Task details ->
Using the opinion excerpt on news coverage below, answer these questions, marking each answer with the matching letter.
(a) What does the writer believe could help arrest the current trend?
(b) What did the writer consider creating a decade ago?
(c) What question does the writer say journalists, and their readers, most need to ask?

Selected extract ->

[Start of Attachment]

And such feelings will surely only increase with every new reported attack, especially when the perpetrator appears to be someone new to these shores, and even more so, it would seem, if it is an asylum-seeker. 

To ignore the reality that many attacks have been carried out by asylum-seekers in recent years is to ignore reality. But for those of us desperate not only to prevent the further polarisation of our society but also to protect the many legitimate refugees who wouldn’t dream of committing such attacks, what can be done? 

Perhaps it’s only because I’m a journalist, but in my opinion one major thing I think could help arrest the current trend would be for us to rethink the way in which we do news in general.  

Not in order to mislead the public or pull the wool over their eyes - if bad things keep happening, they must be reported, as must the identities of the perpetrators, as well as any trends in this regard - but by way of providing the necessary balance and context.  

For example, by looking into what percentage of attacks - here or elsewhere - have been committed by Islamists, foreigners, or asylum-seekers; or considering what percentage of the total population of such groups the attackers represent, and how this compares to statistics regarding other groups. 

The question we journalists - and those who read our words - need most to ask is whether we are doing a good job of informing the public about the world they live in. 

Might it also be helpful to undertake a general reconsideration of what constitutes news? Does, for example, bad news always have to reign supreme in the minds of those who curate our news cycle?  

A decade ago, I had it in mind to create a new app or perhaps even news service dedicated to rebalancing the news, such that bad news stories wouldn’t outnumber the good. Many others have had similar ideas in recent years, and several platforms have been launched, dedicated to the promotion of “good news” stories. And yet one could argue that such platforms risk being as unrepresentative of reality as those that tell only bad-news tales. Can’t a compromise be found?

[End of Attachment]

Records shown ->
[Start of Attachment]

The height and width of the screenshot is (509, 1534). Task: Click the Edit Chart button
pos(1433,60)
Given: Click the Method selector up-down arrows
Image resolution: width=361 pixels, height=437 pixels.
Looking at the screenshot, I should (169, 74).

[End of Attachment]
[Start of Attachment]

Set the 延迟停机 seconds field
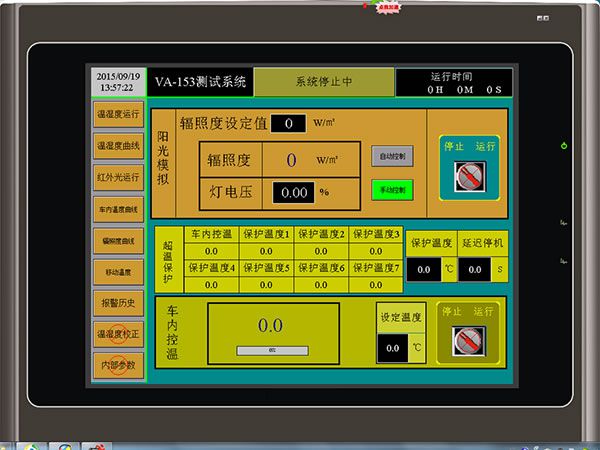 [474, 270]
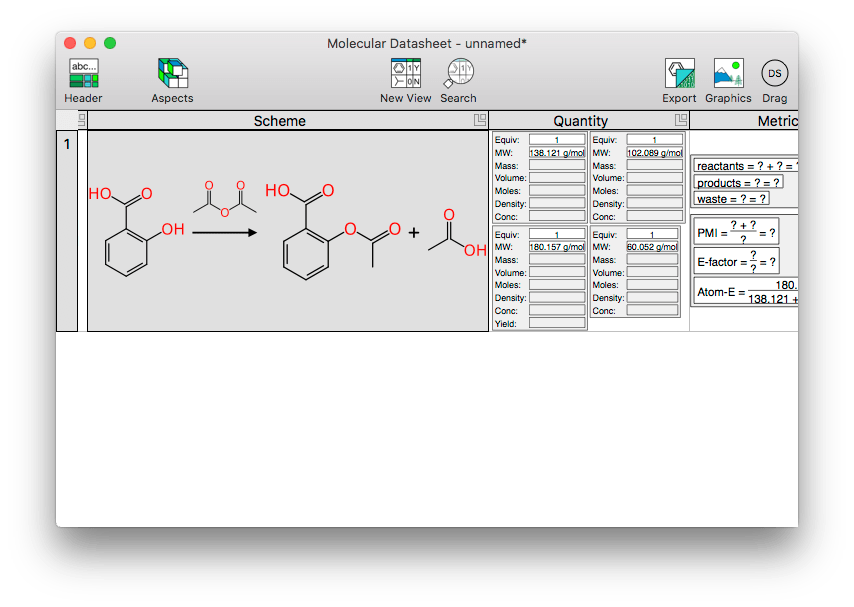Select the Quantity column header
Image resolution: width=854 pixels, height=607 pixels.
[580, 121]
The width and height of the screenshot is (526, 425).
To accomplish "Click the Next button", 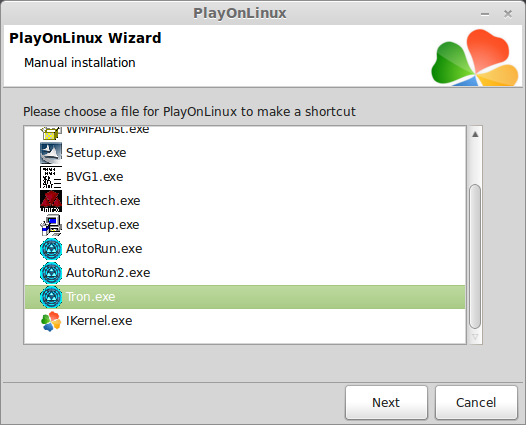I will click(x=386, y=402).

[End of Attachment]
[Start of Attachment]

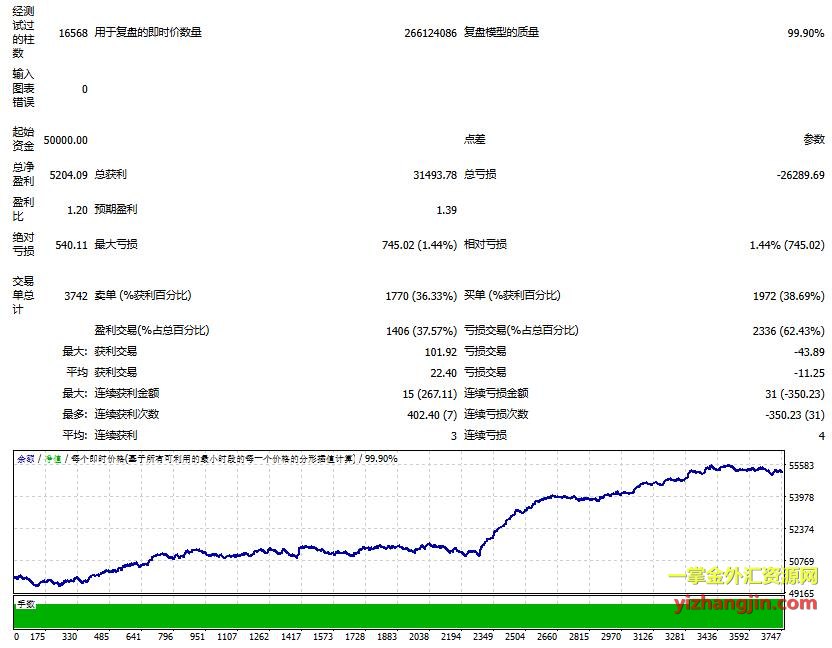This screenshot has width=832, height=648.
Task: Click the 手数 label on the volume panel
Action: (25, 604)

[End of Attachment]

Response area ->
(a) Rethinking the way news is done in general.
(b) A new app, or perhaps even a news service, dedicated to rebalancing the news so that bad news stories would not outnumber the good.
(c) Whether they are doing a good job of informing the public about the world they live in.